Health Secretary Robert F. Kennedy Jr. announced a plan that would require placebo-controlled studies for all new vaccines, surprising some experts who noted that such testing already takes place routinely.
In a statement, Andrew Nixon, a spokesperson for the Department of Health and Human Services, said that “all new vaccines will undergo safety testing in placebo-controlled trials” before approval, and called the move a “radical departure” from existing standards.
Modern studies tend to use placebos. One exception has been the COVID-19 booster shots, which have been authorized without human trials to target new strains of the virus as it has evolved. It’s unclear how the announcement will affect availability of COVID-19 vaccines that were expected to be updated for the fall.
Kennedy also announced an effort Thursday for the National Institutes of Health to turbocharge the development of new inoculations for COVID-19, bird flu and seasonal flu.
The new vaccine development initiative would involve methods other than the mRNA technology used to develop the dominant COVID-19 vaccines that are in use, a statement from the Health and Human Services department said.
The mRNA shots have been the subject of conspiracy theories, and Kennedy has criticized them intensely.

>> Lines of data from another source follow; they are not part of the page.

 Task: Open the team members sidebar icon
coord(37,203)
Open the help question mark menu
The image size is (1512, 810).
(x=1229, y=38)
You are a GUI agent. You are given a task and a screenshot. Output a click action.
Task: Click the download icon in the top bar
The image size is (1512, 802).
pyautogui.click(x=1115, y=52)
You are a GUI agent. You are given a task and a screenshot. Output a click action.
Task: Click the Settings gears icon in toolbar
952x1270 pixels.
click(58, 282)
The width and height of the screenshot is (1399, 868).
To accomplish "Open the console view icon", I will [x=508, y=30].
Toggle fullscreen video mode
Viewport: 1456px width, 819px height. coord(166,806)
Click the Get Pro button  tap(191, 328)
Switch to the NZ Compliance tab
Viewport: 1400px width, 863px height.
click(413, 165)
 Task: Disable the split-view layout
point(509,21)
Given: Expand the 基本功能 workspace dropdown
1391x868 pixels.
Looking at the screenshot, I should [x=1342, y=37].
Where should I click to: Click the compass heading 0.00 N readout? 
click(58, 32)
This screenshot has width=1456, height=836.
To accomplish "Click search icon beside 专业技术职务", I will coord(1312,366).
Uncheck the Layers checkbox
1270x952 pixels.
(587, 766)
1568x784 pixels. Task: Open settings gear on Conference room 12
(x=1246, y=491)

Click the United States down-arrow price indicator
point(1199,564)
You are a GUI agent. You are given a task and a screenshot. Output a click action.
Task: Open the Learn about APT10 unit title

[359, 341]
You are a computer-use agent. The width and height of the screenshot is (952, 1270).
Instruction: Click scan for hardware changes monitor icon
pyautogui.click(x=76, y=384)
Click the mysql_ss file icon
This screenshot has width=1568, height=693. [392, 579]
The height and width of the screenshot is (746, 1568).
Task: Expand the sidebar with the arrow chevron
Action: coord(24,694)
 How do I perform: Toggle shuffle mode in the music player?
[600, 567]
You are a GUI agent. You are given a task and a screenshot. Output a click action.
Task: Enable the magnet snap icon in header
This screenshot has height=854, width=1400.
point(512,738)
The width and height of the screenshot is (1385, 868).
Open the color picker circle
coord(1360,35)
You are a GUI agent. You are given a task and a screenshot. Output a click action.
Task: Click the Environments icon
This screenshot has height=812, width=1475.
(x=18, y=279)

Taken together, the moves suggest that Kennedy will reach far into the details of vaccine development, an effort likely informed by his decades as one of the nation’s most vocal critics of immunization oversight.
Although some scientists say the quest to fully understand the possible unanticipated effects of vaccines is worthwhile, they also warn that doing so in a way that delays approval of lifesaving shots could jeopardize public health.
Kennedy’s activism in recent years included petitioning the Food and Drug Administration to pull the COVID-19 vaccine off the market in 2021, during a deadly phase of the pandemic. He also urged the FDA not to authorize COVID shots for children.
Asked about how the new testing policy would affect COVID booster shots, Nixon suggested that new trials could be requested. Although the vaccines authorized by the FDA initially were studied in large trials against placebos, Kennedy and others have criticized the lack of clinical trials for the boosters.
“As we’ve said before, trials from four years ago conducted in people without natural immunity no longer suffice,” Nixon said. “A 4-year-old trial is also not a blank check for new vaccines each year without clinical trial data, unlike the flu shot, which has been tried and tested for more than 80 years. The public deserves transparency and gold-standard science — especially with evolving products.”
Pfizer and Moderna, makers of the mRNA COVID-19 shots, did not respond immediately to requests for comment. The Washington Post first reported the policy shift.